3月3日、観哲が遷化しました。法号は勝蓮社最誉上人照阿愚善観哲和尚です。観哲は川越蓮馨寺(埼玉県川越市)39世観随(元治元年「祐天寺」参照)の弟子で、祐天寺16世霊俊の兄弟弟子にあたります。『寺録撮要』に「縁山席中ニ寂」と記されているので、増上寺の上読法問席(延宝3年「祐天上人」参照)である一文字・扇間・縁輪の三席のうちのいずれかに属していたと思われます。

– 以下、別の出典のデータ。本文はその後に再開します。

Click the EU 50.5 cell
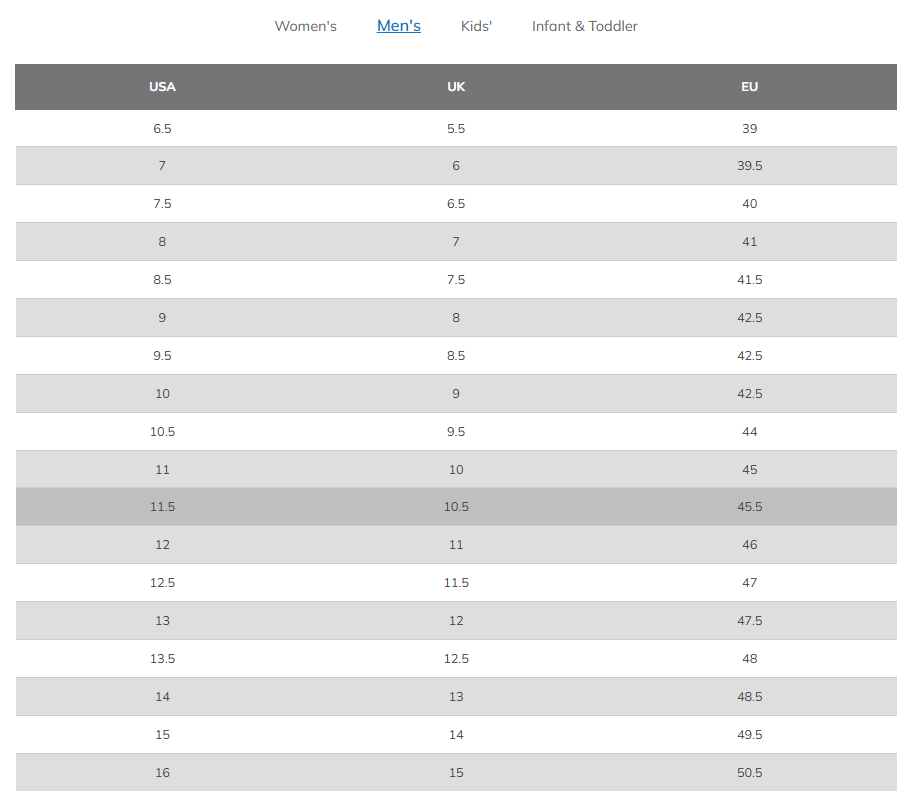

5月24日、大森薬師堂(現存せず。明治20年「祐天寺」参照)の教興が遷化しました。法号は聖蓮社祐誉教興大徳です。教興は文政11年(1828)7月26日に行われた十一万部供養式(文政11年「祐天寺」参照)において御供所掛を勤めた僧でした。
この年、東京府に提出された『浄土宗鎮西一派本末寺院明細帳』には、祐天寺が増上寺の末寺であることや、祐天上人の来歴および当時祐天寺の住職だった祐真(慶応2年「祐天寺」参照)とその弟子の天随(のちの祐天寺15世祐道。明治13年「祐天寺」参照)、祐良の経歴が記されています。
祐良は東京府士族の関清四郎の次男として生まれ、明治2年(1869)2月に祐真のもとで得度しました。この『明細帳』が書かれた当時は15歳で、23歳の天随とともに祐天寺にて修学していたことがわかります。
また、この『明細帳』には祐天寺境内の坪数や、前年から上納するようになった年貢地高のほか、檀家が21軒あること、祐天寺末寺の大森薬師堂が無住であることなども記されています。